[PATCH] nvme-core: fix io interrupt when work with dm-multipah

Thu Aug 6 22:28:02 EDT 2020

On 2020/8/7 8:03, Sagi Grimberg wrote:
>> I think the problem here is that the current BLK_STS and FAST_FAIL mechanisms
>> were designed support legacy protocols like SCSI.  They assume that all retry behavior is
>> controlled by other components in the stack.  NVMe is presenting new protocol features
>> and semantics which probably can't be effectively supported by those legacy BLK_STS
>> and FAST_FAIL mechanisms without passing more information up the stack.

> 
> Not sure how generic this new blk status would be.. It would probably
> make a lot more sense of there are other consumers for such a status
> code.
> 
> Maybe we could set it to BLK_STS_TIMEOUT with a big fat comment for why
> we are doing this...
Introduce a new BLK_STS error maybe a good choice, but is not friendly
to forward compatibility.

Now we have 3 choice:BLK_STS_TIMEOUT, BLK_STS_RESOURCE or BLK_STS_IOERR
by default.

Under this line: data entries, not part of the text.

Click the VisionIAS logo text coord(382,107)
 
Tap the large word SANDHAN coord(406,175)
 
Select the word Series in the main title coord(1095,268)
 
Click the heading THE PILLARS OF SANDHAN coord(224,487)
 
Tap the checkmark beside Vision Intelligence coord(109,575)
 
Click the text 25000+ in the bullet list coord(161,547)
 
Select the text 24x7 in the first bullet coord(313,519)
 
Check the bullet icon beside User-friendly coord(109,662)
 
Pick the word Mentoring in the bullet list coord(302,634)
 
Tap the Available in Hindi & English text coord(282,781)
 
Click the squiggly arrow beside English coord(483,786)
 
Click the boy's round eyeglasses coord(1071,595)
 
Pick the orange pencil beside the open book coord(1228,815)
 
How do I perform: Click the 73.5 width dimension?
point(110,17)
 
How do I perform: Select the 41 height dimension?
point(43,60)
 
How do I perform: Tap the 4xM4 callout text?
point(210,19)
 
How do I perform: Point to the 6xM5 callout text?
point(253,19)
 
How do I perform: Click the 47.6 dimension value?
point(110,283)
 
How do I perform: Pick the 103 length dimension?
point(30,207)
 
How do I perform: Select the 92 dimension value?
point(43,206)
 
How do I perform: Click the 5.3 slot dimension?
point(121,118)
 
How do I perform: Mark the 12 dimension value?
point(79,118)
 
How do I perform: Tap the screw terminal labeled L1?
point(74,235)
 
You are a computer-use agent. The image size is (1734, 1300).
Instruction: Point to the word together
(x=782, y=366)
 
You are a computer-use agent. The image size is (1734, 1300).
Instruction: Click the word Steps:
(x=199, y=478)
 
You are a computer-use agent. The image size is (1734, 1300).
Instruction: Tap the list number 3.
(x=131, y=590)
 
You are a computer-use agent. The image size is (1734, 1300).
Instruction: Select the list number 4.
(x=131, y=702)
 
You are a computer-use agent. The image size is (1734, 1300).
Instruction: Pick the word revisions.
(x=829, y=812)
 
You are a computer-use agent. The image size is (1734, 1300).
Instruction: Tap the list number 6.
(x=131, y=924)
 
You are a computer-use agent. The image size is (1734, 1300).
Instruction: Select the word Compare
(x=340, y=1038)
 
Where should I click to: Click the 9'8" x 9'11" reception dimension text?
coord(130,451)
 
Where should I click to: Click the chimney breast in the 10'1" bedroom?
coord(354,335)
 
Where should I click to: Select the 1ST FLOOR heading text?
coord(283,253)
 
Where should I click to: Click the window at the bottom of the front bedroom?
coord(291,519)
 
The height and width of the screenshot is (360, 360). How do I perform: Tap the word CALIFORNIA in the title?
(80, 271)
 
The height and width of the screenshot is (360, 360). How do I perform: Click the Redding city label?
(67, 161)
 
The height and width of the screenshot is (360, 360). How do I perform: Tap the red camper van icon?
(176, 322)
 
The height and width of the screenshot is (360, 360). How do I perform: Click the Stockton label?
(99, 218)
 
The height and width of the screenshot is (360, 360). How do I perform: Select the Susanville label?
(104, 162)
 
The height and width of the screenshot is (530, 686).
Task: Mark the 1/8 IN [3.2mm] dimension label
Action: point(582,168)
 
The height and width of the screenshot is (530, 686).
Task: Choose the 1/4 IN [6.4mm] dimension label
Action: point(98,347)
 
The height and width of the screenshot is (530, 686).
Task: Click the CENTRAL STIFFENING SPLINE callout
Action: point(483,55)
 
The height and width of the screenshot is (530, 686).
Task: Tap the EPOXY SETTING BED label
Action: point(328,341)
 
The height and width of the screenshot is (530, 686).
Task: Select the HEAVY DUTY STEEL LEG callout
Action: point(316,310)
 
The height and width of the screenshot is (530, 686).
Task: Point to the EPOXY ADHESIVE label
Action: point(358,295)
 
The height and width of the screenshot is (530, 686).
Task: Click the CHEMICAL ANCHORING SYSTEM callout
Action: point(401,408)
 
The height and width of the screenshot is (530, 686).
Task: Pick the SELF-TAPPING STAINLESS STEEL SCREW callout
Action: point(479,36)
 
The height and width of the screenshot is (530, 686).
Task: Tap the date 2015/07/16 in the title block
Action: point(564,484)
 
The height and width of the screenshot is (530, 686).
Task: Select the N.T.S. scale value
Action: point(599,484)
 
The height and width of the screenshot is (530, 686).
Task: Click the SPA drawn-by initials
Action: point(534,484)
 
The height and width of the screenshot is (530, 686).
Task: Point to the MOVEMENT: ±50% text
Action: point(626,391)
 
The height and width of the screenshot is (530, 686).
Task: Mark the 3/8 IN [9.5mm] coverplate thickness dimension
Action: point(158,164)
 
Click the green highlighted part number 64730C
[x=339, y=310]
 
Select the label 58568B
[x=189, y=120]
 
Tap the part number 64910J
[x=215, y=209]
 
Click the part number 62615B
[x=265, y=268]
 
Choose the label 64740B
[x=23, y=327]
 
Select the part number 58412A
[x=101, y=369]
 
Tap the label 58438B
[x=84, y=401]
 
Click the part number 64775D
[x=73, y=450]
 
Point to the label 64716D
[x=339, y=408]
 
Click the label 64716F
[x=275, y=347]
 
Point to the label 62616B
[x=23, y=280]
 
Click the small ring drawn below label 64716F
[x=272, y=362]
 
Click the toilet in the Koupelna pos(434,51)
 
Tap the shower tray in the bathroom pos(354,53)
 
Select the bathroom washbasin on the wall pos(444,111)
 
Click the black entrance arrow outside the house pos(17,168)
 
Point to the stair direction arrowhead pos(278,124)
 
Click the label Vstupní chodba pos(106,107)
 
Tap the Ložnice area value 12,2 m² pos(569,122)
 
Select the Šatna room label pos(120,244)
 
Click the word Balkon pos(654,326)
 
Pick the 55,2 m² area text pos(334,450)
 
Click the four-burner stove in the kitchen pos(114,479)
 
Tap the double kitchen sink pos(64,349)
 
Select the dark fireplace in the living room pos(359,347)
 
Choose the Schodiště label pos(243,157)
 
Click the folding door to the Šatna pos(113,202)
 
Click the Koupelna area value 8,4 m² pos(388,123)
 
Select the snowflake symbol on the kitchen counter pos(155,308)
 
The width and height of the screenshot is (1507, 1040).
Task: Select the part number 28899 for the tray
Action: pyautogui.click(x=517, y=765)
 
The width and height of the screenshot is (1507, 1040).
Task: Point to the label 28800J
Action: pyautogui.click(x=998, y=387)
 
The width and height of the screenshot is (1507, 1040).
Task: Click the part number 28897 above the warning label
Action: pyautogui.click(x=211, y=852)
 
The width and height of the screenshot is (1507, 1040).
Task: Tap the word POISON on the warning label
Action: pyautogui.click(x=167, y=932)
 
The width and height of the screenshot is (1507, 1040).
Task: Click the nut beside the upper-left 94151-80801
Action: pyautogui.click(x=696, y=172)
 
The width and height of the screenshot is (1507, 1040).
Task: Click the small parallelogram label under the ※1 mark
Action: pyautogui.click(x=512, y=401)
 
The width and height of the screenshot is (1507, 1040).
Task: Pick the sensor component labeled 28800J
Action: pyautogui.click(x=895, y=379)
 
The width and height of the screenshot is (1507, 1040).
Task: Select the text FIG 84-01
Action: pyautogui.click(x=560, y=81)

DM-multipath will fail path and then fail over to retry.
The difference is BLK_STS_RESOURCE will delay 100ms to retry,
BLK_STS_TIMEOUT and BLK_STS_IOERR will retry immediatly.

Now there is no perfect choice, but we have to choose one. I suggest
keep default, translate NVME_SC_CMD_INTERRUPTED to BLK_STS_IOERR.